Enfilade

Thinking Globally

Posted in Member News by Editor on January 12, 2010

Member News

Elisabeth Fraser, author of Delacroix, Art and Patrimony in Postrevolutionary France (Cambridge University Press, 2004), has two articles appearing in the near future:

• “‘Dressing Turks in the French Manner’: Mouradgea d’Ohsson’s Tableau général de l’Empire Othoman,” in a special issue of Ars Orientalis on the topic of ‘Art and Mobility: Globalism in the Eighteenth Century’, edited by Nebahat Avcioglu and Barry Flood (2010)

• “Images of Uncertainty: Delacroix, Morocco, and the Art of Nineteenth-Century Expansion,” chapter in Cultural Contact and the Making of European Art since the Age of Exploration, edited by Mary Sheriff (University of North Carolina Press, 2010). [For more information, click here»]

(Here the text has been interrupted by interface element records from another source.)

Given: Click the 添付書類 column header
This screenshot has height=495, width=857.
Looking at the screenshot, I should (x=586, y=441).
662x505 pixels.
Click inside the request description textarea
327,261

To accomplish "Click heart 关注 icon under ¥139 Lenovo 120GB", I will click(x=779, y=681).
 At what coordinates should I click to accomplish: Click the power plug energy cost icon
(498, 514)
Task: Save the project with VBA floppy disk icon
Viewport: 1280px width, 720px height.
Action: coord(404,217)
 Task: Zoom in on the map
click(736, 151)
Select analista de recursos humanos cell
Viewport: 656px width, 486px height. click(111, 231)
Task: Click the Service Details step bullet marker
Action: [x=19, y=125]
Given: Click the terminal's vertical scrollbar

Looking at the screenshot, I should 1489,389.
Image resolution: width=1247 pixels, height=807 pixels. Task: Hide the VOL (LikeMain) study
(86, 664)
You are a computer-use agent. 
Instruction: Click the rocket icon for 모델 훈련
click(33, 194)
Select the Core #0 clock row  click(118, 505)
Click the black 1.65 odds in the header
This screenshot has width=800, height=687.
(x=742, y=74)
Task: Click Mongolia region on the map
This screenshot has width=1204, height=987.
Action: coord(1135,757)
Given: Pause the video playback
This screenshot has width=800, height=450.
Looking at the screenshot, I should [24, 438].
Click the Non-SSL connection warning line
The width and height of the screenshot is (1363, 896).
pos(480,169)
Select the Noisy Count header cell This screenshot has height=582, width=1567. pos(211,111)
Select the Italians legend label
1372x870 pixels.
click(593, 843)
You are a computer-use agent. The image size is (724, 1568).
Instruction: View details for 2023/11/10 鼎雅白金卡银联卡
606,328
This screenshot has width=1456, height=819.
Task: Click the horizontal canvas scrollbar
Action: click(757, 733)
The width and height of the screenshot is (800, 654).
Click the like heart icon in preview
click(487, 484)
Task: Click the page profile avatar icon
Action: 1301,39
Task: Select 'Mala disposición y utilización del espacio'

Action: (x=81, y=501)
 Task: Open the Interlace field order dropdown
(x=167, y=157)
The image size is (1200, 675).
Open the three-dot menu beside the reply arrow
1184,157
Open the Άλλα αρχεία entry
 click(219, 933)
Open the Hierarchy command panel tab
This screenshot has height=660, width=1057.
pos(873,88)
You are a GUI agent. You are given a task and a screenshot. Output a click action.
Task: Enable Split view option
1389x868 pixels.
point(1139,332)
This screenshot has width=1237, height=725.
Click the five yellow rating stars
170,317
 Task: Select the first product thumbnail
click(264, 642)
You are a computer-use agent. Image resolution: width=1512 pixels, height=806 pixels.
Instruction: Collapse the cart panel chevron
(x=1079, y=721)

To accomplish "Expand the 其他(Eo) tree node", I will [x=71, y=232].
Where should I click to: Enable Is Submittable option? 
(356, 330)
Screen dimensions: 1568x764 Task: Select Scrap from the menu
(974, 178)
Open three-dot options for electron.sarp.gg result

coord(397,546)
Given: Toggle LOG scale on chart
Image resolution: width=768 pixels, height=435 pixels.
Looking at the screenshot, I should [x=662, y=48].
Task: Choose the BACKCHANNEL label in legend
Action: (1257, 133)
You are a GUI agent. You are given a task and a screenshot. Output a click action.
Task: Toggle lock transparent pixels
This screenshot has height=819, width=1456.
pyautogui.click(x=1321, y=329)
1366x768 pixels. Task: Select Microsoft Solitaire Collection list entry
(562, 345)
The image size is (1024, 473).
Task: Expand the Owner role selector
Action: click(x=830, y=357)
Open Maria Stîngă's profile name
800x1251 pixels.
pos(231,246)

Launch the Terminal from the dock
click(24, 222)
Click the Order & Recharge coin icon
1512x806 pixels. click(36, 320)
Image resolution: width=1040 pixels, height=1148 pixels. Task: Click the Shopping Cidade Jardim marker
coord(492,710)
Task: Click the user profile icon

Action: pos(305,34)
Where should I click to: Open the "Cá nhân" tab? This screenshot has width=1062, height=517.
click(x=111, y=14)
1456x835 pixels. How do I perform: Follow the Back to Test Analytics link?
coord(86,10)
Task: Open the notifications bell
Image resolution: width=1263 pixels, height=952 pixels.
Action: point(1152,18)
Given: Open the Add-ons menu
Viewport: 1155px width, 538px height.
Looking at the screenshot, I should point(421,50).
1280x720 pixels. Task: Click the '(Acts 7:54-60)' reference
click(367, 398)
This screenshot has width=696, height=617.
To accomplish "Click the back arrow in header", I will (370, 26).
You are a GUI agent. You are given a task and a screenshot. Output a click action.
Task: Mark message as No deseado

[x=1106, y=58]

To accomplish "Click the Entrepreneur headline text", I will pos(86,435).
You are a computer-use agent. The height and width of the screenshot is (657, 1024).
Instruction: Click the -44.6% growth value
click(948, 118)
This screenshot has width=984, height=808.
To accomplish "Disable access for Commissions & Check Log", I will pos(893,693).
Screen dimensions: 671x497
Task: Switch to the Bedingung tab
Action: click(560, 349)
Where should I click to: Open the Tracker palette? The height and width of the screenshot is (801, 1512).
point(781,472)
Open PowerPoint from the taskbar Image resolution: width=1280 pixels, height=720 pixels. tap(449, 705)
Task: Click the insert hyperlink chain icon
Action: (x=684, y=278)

In 2008, she published “Books, Prints, and Travel: Reading in the Gaps of the Orientalist Archive,” Art History 31 (June 2008): 342-67.

Abstract: By 1780 a thriving publishing industry for travel accounts developed in France, but its rich visual component has not been closely analysed. Taking Auguste de Forbin’s Voyage dans le Levant (1819) and Marie-Gabriel de Choiseul-Gouffier’s Voyage pittoresque de la Grèce (1782) as paradigmatic examples, I reconsider illustrated travel books in light of new theories of reading generated by historians of the book. The multifarious nature of these books – juggling word and image and coordinating the work of a large number of writers, researchers, artists, and printmakers – provides a radically alternative model for interpreting travel representation in the age of expansion.

Fraser is also working on a book project, Mediterranean Encounters: Artists and Other Travelers in and around the Ottoman Empire, 1780-1850, for which she received an NEH Fellowship.